Тот же Топорков в своей книге вспоминает эпизод репетиции «Мертвых душ», в котором остро проглядывает несовпадение обычных и вполне достаточных в другом случае актерских навыков с теми требованиями, которые предъявлял Станиславский в гоголевской работе. Топорков репетировал монолог Чичикова, который начинается фразой «Ах, я Аким-простота». Прочитав монолог, опытный артист «победоносно взглянул на Константина Сергеевича.
— Гм!.. Гм!.. Ничего, голубчик, не видите…
— ???
— Вы говорите слова… видите в них буквы, как они написаны в тетрадке, а не то, что видел за ними…
Он хотел сказать Чичиков, но ошибся по своей рассеянности и сказал Чацкий, чем уже совершенно сбил меня с толку.
— Я не понимаю.
— Вот вы, например, говорите: „А ну, как схватят, да публично плетьми, да в Сибирь…“ Вы чувствуете, что для… (тут он назвал Чичикова Хлестаковым)… вы видите за этими словами картину экзекуции, кандалы, этап, суровую Сибирь… А это самое важное.
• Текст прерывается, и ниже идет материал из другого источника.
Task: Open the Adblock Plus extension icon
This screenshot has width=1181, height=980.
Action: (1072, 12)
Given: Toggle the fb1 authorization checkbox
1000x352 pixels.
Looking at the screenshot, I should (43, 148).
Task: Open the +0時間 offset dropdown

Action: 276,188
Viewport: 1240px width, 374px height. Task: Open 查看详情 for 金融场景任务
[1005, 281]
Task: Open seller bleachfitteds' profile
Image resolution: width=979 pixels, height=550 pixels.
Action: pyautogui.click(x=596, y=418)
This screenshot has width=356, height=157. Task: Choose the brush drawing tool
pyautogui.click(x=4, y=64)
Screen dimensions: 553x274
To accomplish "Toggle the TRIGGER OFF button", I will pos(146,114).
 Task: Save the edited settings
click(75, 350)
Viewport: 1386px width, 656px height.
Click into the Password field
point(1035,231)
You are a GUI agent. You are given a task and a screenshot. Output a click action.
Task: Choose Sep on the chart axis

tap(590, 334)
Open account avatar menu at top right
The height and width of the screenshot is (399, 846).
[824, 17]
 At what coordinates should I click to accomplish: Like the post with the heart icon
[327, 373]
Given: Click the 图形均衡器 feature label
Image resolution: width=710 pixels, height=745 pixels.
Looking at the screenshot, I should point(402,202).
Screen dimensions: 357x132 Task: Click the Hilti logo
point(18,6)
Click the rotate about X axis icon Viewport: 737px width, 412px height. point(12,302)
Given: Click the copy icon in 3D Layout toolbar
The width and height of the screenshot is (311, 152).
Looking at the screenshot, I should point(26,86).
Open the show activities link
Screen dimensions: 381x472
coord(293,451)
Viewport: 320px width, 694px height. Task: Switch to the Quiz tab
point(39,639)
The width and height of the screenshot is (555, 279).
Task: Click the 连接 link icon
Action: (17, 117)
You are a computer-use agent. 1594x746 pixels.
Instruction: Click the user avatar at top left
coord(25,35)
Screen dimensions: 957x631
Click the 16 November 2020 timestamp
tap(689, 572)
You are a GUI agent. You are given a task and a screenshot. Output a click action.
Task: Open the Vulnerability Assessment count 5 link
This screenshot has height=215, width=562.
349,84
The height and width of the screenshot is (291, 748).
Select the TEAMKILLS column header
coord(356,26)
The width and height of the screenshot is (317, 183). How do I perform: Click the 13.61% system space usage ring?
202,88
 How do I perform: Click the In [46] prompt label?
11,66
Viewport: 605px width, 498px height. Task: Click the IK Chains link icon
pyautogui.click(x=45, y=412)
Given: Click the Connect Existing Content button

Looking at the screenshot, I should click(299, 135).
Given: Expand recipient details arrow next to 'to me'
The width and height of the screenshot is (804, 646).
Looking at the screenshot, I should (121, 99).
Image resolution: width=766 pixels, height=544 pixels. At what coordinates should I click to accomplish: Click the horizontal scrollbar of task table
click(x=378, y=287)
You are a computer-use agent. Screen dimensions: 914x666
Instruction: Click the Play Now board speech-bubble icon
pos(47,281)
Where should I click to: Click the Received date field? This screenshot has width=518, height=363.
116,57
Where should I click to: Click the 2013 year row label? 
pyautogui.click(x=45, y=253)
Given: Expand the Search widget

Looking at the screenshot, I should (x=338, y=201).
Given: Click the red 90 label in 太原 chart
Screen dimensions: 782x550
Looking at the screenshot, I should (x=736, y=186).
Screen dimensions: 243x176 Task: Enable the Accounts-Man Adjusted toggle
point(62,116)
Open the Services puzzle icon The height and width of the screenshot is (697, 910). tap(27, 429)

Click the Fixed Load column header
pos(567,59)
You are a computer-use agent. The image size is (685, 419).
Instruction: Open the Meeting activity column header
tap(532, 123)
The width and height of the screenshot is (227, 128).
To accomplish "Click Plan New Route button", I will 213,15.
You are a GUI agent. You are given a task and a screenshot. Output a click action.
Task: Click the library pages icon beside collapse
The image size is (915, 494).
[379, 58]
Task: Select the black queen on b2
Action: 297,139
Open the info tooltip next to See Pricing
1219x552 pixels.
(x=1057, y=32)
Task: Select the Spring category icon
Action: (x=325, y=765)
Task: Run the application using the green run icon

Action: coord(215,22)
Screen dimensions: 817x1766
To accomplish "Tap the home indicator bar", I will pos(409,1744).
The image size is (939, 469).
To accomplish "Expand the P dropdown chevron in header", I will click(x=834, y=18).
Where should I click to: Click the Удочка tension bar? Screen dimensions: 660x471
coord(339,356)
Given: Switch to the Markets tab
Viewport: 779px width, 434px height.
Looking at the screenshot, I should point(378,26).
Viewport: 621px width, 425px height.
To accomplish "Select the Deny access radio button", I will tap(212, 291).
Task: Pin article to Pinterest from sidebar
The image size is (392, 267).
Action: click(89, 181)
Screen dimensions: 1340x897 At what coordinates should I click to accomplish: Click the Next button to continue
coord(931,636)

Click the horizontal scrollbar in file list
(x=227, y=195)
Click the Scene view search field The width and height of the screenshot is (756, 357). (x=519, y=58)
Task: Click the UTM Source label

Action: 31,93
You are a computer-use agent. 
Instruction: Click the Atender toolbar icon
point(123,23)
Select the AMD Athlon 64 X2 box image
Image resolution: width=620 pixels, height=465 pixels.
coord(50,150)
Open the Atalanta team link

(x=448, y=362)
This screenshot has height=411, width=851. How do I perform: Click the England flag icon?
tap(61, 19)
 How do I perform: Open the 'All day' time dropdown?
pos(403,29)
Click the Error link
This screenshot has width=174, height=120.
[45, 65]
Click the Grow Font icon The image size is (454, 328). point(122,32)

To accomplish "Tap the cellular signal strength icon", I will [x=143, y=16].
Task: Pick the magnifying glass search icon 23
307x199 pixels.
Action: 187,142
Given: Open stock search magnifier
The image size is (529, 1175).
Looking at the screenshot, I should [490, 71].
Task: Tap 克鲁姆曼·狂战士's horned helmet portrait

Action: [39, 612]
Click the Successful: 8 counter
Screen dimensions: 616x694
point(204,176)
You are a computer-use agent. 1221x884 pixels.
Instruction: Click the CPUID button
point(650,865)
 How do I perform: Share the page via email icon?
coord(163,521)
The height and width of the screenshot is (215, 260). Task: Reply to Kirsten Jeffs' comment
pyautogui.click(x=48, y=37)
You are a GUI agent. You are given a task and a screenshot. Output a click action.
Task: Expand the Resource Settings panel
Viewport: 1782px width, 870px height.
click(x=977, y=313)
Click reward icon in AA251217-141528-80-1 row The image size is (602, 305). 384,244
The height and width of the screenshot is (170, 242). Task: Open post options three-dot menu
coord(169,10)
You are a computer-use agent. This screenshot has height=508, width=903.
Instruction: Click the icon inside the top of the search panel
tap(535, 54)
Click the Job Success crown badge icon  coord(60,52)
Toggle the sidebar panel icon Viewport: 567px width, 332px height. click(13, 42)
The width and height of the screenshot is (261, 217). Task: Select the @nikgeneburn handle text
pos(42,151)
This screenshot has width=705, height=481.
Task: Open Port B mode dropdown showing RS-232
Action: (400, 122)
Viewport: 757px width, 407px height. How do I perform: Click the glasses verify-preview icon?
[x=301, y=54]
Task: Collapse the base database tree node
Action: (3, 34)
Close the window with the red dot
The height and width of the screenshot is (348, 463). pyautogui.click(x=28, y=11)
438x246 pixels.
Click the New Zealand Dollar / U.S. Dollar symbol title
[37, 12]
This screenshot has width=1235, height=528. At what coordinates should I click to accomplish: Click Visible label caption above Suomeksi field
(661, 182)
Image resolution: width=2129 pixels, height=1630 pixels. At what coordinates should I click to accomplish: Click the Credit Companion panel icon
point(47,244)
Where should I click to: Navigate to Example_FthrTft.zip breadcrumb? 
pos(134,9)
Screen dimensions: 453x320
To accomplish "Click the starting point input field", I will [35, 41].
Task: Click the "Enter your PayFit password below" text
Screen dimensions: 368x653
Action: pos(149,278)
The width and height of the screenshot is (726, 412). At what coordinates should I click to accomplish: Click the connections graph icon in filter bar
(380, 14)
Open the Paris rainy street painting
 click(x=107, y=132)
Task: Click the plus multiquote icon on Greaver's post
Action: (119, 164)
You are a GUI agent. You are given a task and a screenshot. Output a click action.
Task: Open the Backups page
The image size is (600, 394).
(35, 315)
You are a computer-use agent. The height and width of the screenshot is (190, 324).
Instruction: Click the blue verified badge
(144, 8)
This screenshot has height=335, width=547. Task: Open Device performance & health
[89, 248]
Ну-с, начните еще раз.
— Ах, я Аким-простота…
— Не видите… а говорите слова. Сначала накопите видения, увидьте себя Акимом-простотой, а потом выругайте себя за то, что вы такой простак. Ну, что такое Аким-простота, каким вы его видите? Ну-с, пожалуйста!
— Ах, я…
— Ужасно!.. Гм! Сразу вольтаж. Вы стараетесь себя внешне взбудоражить, вызвать нервное напряжение и погрузить все в туман, а вы должны просто сосредоточиться, ясно увидеть, в чем заключается ваш промах, и хорошенько выругать себя. Вот только и всего. Ну-с!
— Ах!..
— Почему „ах“! Не „ах“, а „ах, я Аким-простота“. Где здесь ударное слово? Раз неверное ударение, значит, не видите того, о чем говорите.
И опять создался всем известный репетиционный кризис» 19.
Топорков вспоминал с протокольной точностью, но без всякого ощущения драматизма происходящего. Для Булгакова, свидетеля «репетиционных кризисов», в них открывалась, конечно, и другая сторона. Насмешливый и острый, как бритва, глаз будущего автора «Театрального романа» видел в лабораторных упражнениях «непонятную и неприятную ему обрядность, игру почтенных людей в шарады, какое-то чудачество, какое-то волхвование». А. Мацкин, которому принадлежит это наблюдение, задается важным вопросом о том, понимал ли Булгаков Станиславского «до конца, до самых глубин?» 20. Этот содержательный вопрос стал бы, вероятно, еще более содержательным, если бы был обращен и в противоположную сторону, то есть в сторону писателя, отдавшего работе над пьесой по Гоголю почти три года и столько же времени дожидавшегося работы над собственной пьесой о Мольере. Впрочем, в период работы над «Мертвыми душами» эти вопросы не поднимались, а отношения Булгакова и Станиславского были безоблачными. Долгая болезнь режиссера зимой 1931/32 года воспринималась писателем как катастрофа.
Станиславский из-за болезни и потому, что должен был уделять внимание параллельным работам театра, гоголевский спектакль надолго оставлял. Сахновский, Телешева и Булгаков продолжали репетировать по новому плану, сочиненному Станиславским, но выполнить его не могли. Работа всех измотала и к весне 1932 года зашла в тупик. Спектакль, в котором выбор между «чисто актерской» и «режиссерской» основой был сделан в пользу актера, в конечном итоге потребовал на выпуске активной и волевой режиссерской руки. Потребность в этом стала кричащей на апрельской генеральной репетиции, итоги которой описаны в письме Булгакова к Попову.